Waste operator sentenced to eight months in prison
Annie Reece | 8 July 2013

An illegal waste operator has been sentenced to a total of eight months imprisonment and ordered to pay costs of £9,449 for waste offences.

David Ham, 36, of the Old Dairy, Whelford in Gloucestershire, was sentenced at Banbury Magistrates’ Court on Tuesday (2 July) for offences relating to the illegal storage of waste at the Old Dairy site and for keeping waste in an unsuitable manner at Faringdon Business Park on Chowle Farm in Oxfordshire.

The sentencing followed a hearing at Oxford Magistrates’ Court in December 2011, where Ham was sentenced to 25 weeks in prison for burning waste and running an illegal waste businesses from the Old Dairy and Faringdon Business Park sites without an environmental permit.

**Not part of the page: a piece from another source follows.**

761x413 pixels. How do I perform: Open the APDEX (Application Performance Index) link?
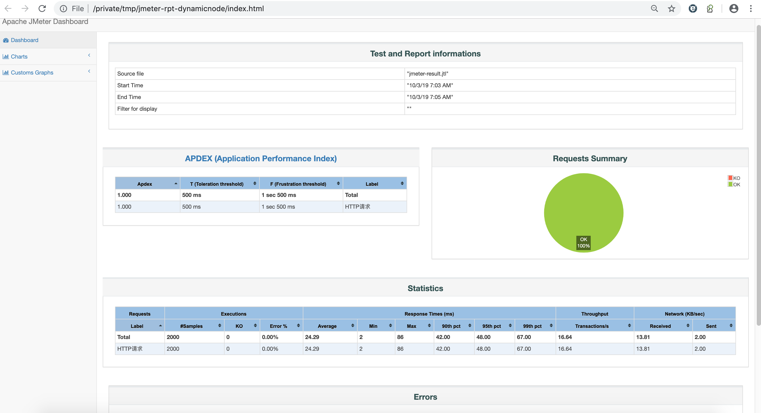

However, the court this week heard that Environment Agency (EA) investigations revealed he was continuing his illegal activities at both sites.

Ham was also sentenced for failing to comply with two court orders to remove the waste at both sites, and for failing to attend court ‘without a reasonable excuse’ on a previous occasion (29 April 2013).

The court sentenced the defendant to four months’ imprisonment for each of the two offences (to run consecutively), one month for each of the failures to comply with the remediation orders (to run concurrently) and 14 days imprisonment for failing to attend court. A total of eight months imprisonment, suspended for two years, would be granted on the following conditions:

  • Ham must not commit any further offences in that period or the term of imprisonment may be activated;
  • he will be subject to a two-year supervision order by the probation service;
  • he must attend 10 sessions for education and training ‘to enhance his reading skills’; and
  • he must undertake 200 hours of unpaid community work.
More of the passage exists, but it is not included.